アメリカンフックドラグの時間


  アメリカンフックドラグを知ったのは5年ほど前、図書館で小林恵さんの本を借りてからです。小林恵さんのことは、その他のアメリカの手芸の本を持っていたので知っていましたが、フックドラグの本の内容の濃さに驚き、すぐに自分でもその本を入手しました。そのまま数年、着手しようしようと思って時間に甘えているうちに、暮らしの手帖が小林恵のフックドラグを2号に渡って特集しました。

 焦りと自責の念で、居てもたっても居られなくなった私は、この帰省に掛けたのです。ちょうど車のシートに敷くおざぶのようなものが欲しいと思っていたので、渡りに船。それを作ろうと決めました。道具はほぼ不要です。ラグに使うウールも着なくなったセーターでいいのです。平織りの生地が勧められていましたが、私は目の細かいメリヤス編みのセーターをローラーカッターで切り刻みました。問題無かったです。学生時代に奮発して買ったマルタンのセーターも切り刻んで使いました。

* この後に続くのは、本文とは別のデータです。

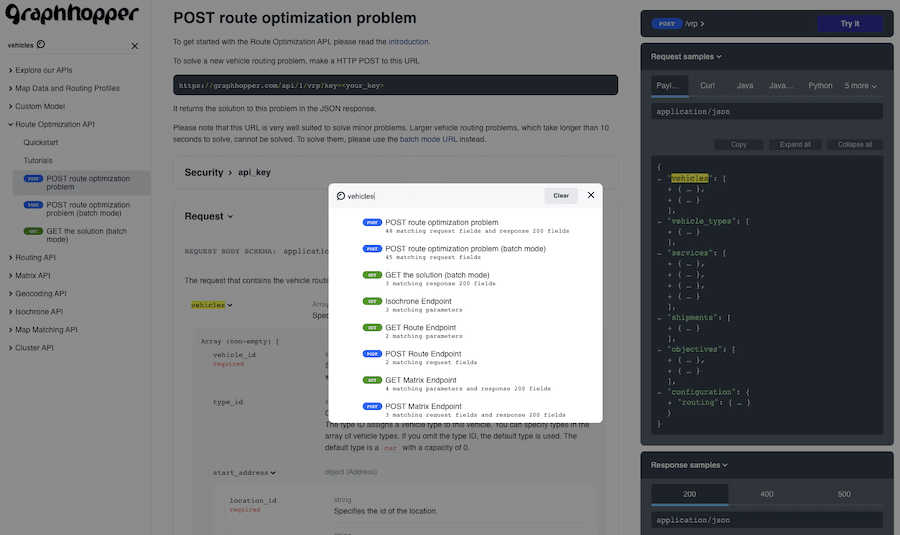Viewport: 900px width, 535px height.
Task: Show the 400 response sample
Action: click(766, 494)
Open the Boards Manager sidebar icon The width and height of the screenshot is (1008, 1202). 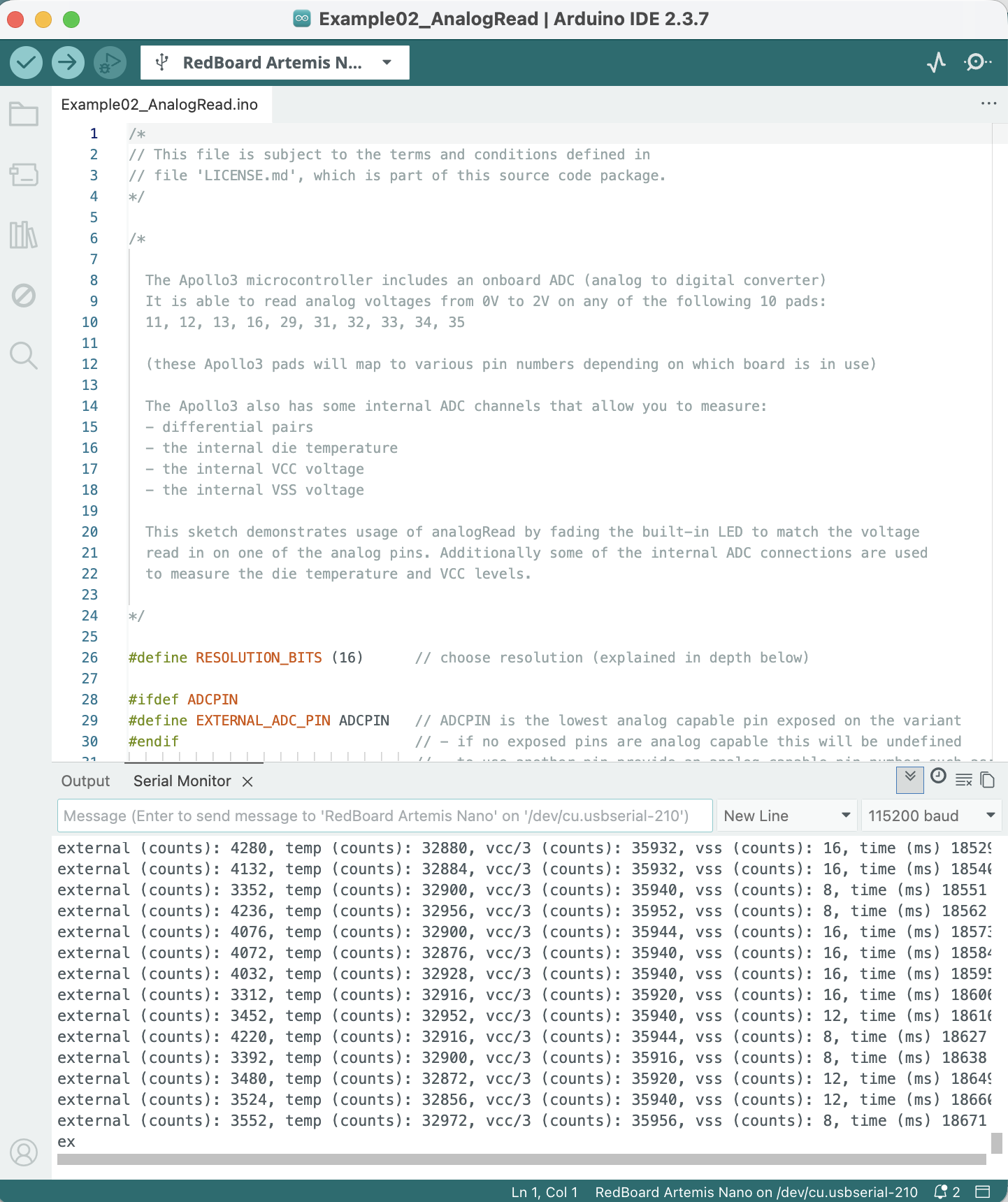pos(24,175)
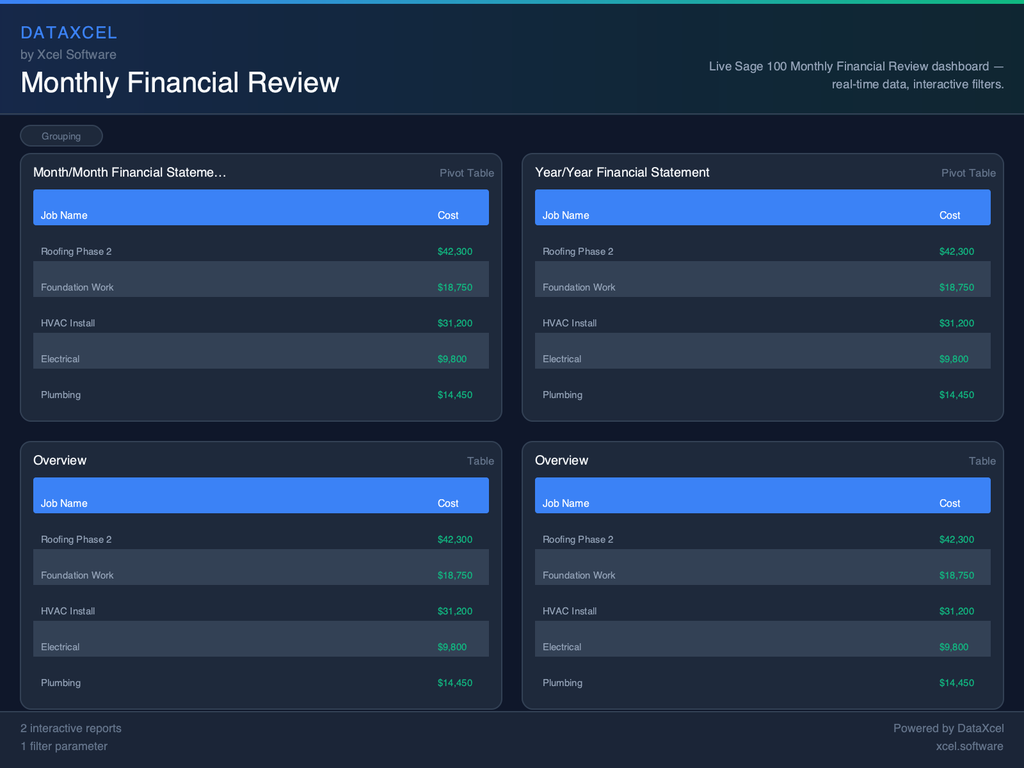
Task: Open the xcel.software link
Action: (968, 746)
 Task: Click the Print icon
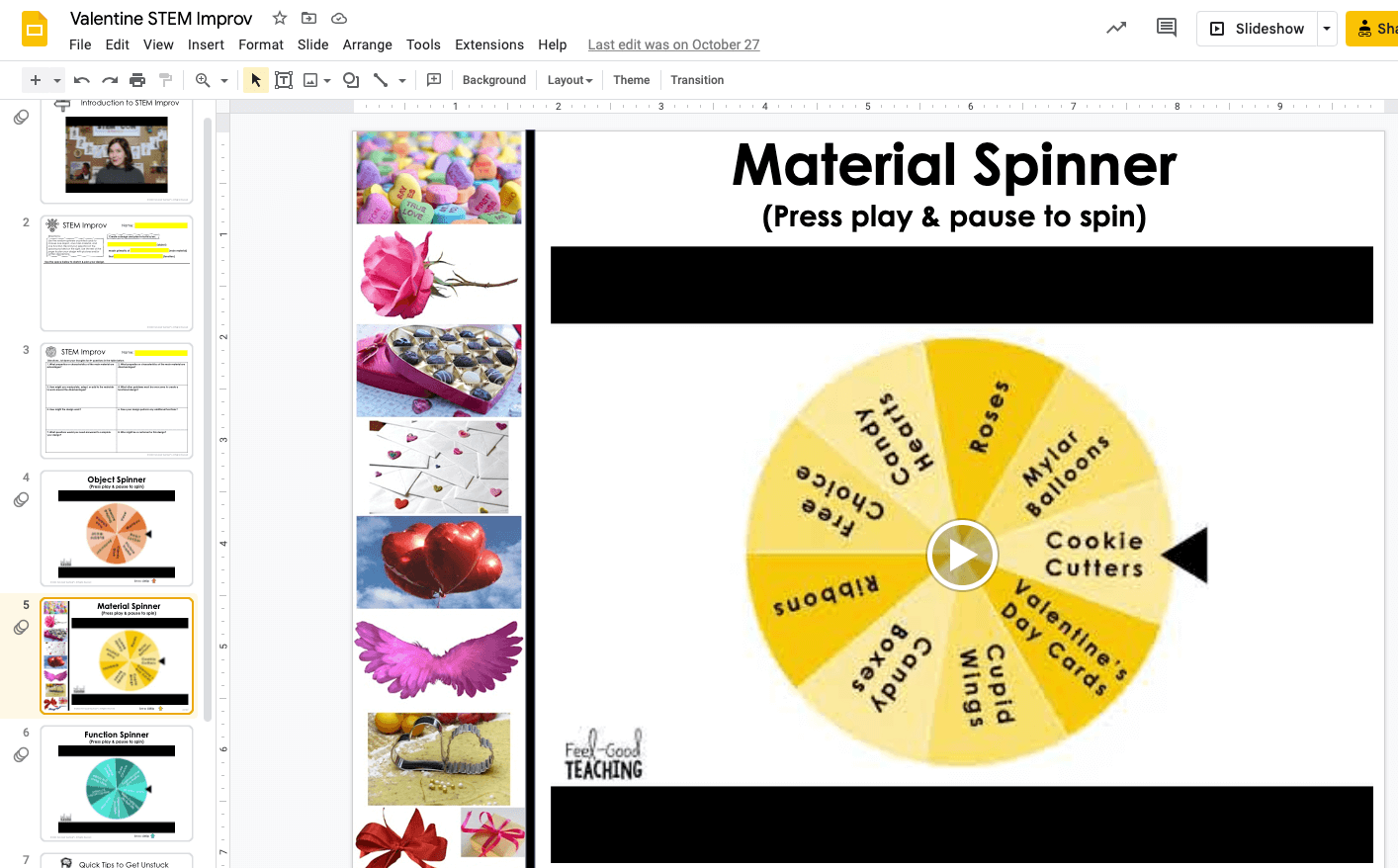click(x=137, y=79)
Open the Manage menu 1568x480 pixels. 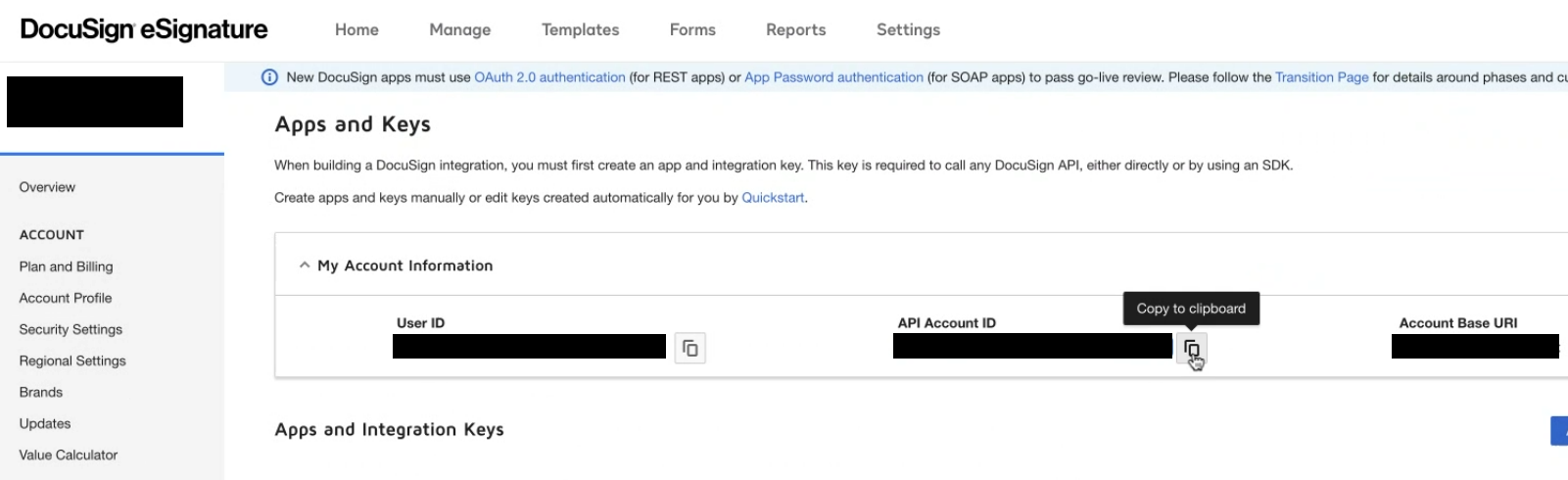tap(459, 30)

 手作業というものほど、好きなものはありません。始めると止まらずスイスイとループを作って進みます。セーターを切り刻んでいるので1本の紐はせいぜい30センチくらいです。もう1本、もう1本と刺して行くうちに夜が更けてしまいます。20代前半は、徹夜で手芸をしていました。でももう、同じことをすると翌日が愉快ではありません。どこかで手を止めて寝ます。そんなこんなで、半端な状態で帰省が終わりました。

 一日中くだらない、オーシャンズ11シリーズなどの映画をかけながら、ずっとフックを刺す日が欲しいです。ふと作業の手を止めて、ブラッド・ピット扮するラスティーがナチョスなんかを頬張りながら、ジョージ・クルーニー扮するダニーに目配せをしてから立ち上がる、そんな一瞬を横目で確認してから、またラグに目を伏せてひたすらループを作り続ける、そんな一日が欲しいです。

 しかし転居先にはテレビはもちろんのこと、映画を映す白いスクリーンも、絨毯も、ソファも、ありません。ほぼ全て手放しました。何にもないところからのスタートとなりそうです。

 もちろん車の、おざぶもありません。